Segment Start: Supplied records
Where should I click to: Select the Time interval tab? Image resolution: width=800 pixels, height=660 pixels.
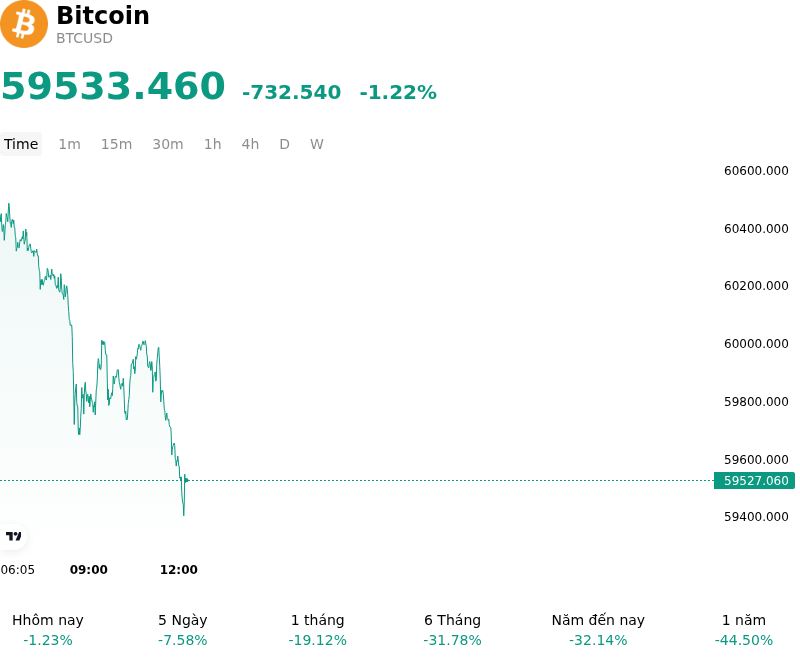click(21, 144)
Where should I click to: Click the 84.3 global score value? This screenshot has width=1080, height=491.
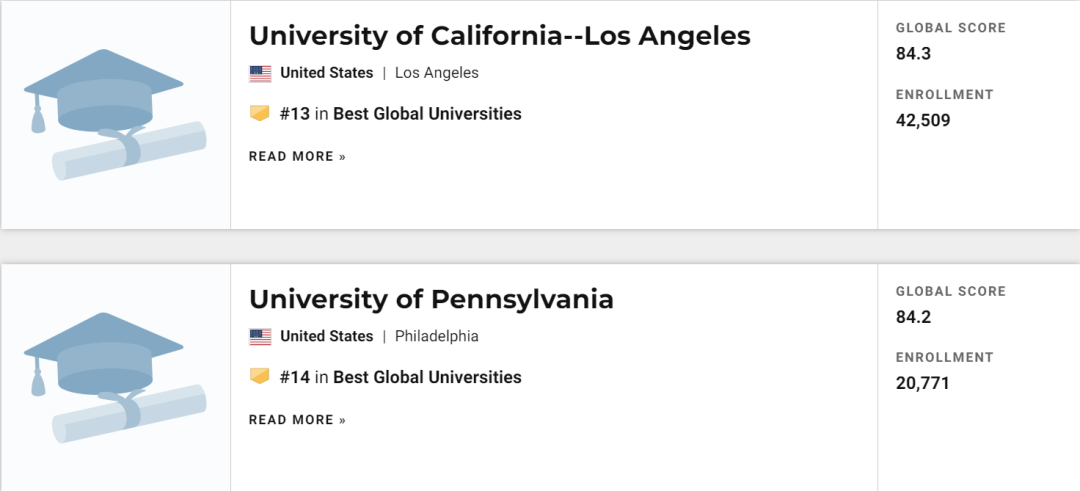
Segment End: Supplied records
Segment Start: Supplied records
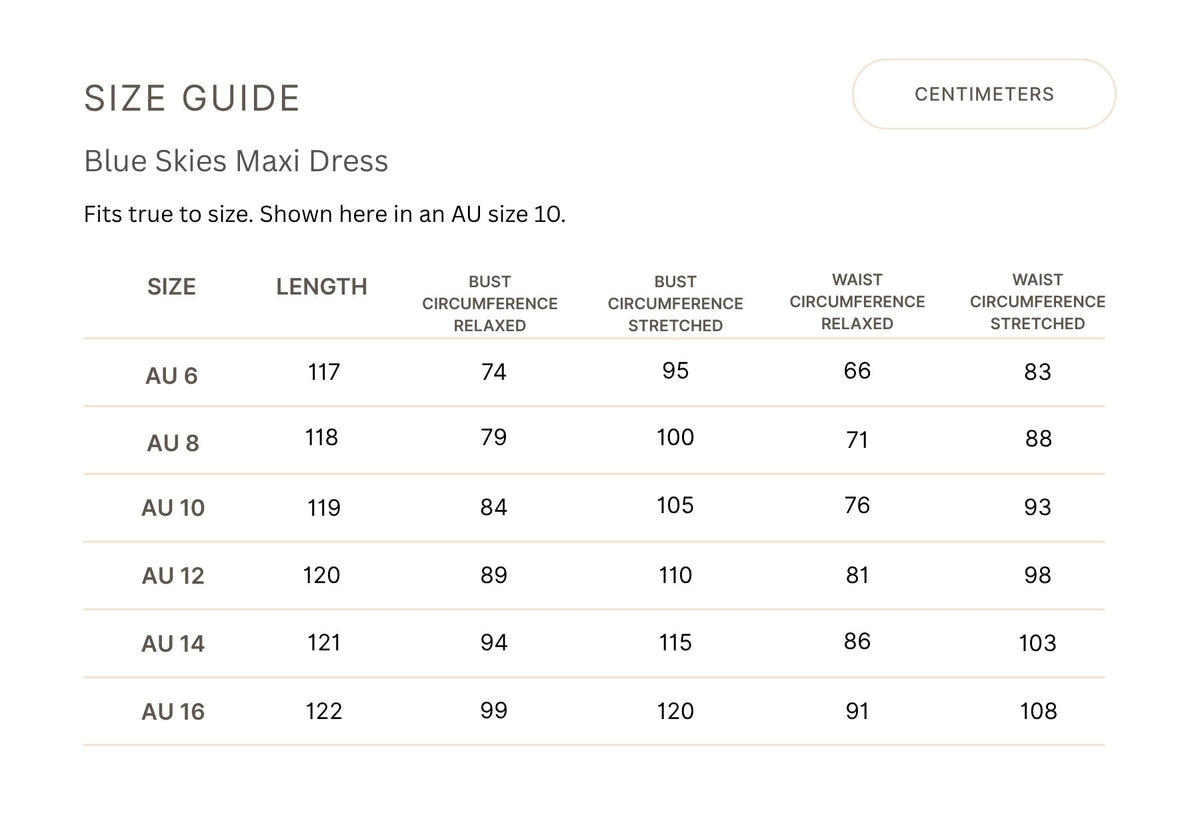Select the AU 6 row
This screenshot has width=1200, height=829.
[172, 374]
Segment End: Supplied records
→ Try it
Print everything from the line with "Where should I click to: Select" down to the line with "Where should I click to: Click" in the entries above, both lines included and nothing more, without the pictures.

→ Solution below
Where should I click to: Select the Time interval tab? Image resolution: width=800 pixels, height=660 pixels.
click(21, 144)
Where should I click to: Click the 84.3 global score value? This screenshot has width=1080, height=491.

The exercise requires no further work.